- Questions to answer -
1 > According to the article, at least how many major investigations examined the Kremlin's campaign and the subsequent U.S. government response?
2 > Please reproduce the article from "Also Read |" to "and hacked material.".
3 > Condense the paragraph of the article beginning "Russia's activities during the 2016 election" into a short bulleted list that keeps its main facts.

- Passage provided -

┄┄┄┄┄┄┄┄┄┄┄┄┄┄┄┄┄┄┄┄

Gabbard's claims of anti-Trump conspiracy not supported by declassified documents

The Hindu4 days ago
Director of National Intelligence Tulsi Gabbard this month declassified material that she claimed proved a 'treasonous conspiracy' by the Obama administration in 2016 to politicise U.S. intelligence in service of casting doubt on the legitimacy of Donald Trump's election victory.
As evidence, Ms. Gabbard cited newly declassified emails from Obama officials and a five-year-old classified House report in hopes of undermining the intelligence community's conclusion that Russian President Vladimir Putin wanted to boost Mr. Trump and denigrate his Democratic opponent Hillary Clinton.
Russia's activities during the 2016 election remain some of the most examined events in recent history. The Kremlin's campaign and the subsequent US government response were the subject of at least five major investigations by the Republican-led House and Senate intelligence committee; two Justice Department special counsels; and the department's inspector general.
Also Read | Republican-led probe finds Russia helped Trump in 2016 election
Those investigations either concluded — or accepted the conclusion — that Russia embarked on a campaign to interfere in the election through the use of social media and hacked material.

┄┄┄┄┄┄┄┄┄┄┄┄┄┄┄┄┄┄┄┄

- Items from a data source -
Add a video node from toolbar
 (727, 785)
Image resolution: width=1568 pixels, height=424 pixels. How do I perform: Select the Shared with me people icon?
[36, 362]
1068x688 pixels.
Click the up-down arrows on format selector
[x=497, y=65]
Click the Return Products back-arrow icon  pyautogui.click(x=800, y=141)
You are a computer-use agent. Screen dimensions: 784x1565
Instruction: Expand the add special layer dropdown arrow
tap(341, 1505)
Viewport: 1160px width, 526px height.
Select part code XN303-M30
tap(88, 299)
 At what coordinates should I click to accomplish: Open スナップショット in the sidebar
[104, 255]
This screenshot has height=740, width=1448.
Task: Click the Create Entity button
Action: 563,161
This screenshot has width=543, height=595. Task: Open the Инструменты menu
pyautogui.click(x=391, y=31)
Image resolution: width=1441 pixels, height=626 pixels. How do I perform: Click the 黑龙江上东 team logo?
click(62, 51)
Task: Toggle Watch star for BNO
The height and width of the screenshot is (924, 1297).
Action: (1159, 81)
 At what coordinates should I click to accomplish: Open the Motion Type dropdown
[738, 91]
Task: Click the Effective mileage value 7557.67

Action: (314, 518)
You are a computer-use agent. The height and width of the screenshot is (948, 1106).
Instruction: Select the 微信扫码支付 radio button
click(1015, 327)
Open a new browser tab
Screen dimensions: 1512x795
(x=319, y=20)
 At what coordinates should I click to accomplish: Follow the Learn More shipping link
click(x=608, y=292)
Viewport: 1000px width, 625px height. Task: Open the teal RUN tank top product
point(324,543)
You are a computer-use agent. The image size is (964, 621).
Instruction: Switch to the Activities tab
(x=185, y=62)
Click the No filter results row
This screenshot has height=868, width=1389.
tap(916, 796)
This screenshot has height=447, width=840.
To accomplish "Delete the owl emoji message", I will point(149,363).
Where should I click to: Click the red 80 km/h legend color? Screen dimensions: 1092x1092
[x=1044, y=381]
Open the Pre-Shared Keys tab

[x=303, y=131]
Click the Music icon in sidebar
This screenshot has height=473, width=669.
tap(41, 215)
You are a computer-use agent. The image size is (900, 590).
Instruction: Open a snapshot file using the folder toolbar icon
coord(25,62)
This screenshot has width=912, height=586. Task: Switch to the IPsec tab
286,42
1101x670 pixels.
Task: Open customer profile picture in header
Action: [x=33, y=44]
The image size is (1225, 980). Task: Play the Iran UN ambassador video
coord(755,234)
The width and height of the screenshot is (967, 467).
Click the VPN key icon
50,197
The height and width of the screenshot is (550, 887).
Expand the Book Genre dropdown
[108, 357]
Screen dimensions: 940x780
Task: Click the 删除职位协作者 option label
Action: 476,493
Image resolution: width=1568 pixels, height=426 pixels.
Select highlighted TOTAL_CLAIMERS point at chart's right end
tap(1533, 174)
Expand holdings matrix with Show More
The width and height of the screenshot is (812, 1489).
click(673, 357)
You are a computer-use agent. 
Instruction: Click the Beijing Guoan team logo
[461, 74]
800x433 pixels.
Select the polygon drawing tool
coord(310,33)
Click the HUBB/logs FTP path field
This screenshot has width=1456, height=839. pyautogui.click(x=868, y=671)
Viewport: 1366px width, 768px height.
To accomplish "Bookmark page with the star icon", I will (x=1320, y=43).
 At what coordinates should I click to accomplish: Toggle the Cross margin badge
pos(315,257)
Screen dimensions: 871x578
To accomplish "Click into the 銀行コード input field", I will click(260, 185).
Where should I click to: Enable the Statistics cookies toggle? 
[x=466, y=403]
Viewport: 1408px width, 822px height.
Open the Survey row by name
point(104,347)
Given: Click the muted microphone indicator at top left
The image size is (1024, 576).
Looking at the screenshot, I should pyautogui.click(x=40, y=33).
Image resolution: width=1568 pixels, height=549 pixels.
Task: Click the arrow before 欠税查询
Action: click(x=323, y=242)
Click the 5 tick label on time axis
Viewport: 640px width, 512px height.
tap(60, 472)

┄┄┄┄┄┄┄┄┄┄┄┄┄┄┄┄┄┄┄┄

- Results of the tasks -
1 > At least five.

2 >
Also Read | Republican-led probe finds Russia helped Trump in 2016 election
Those investigations either concluded — or accepted the conclusion — that Russia embarked on a campaign to interfere in the election through the use of social media and hacked material.

3 >
- Russia's activities during the 2016 election are among the most examined events in recent history.
- The Kremlin's campaign and the U.S. government response faced at least five major investigations, by:
  - the Republican-led House and Senate intelligence committee
  - two Justice Department special counsels
  - the department's inspector general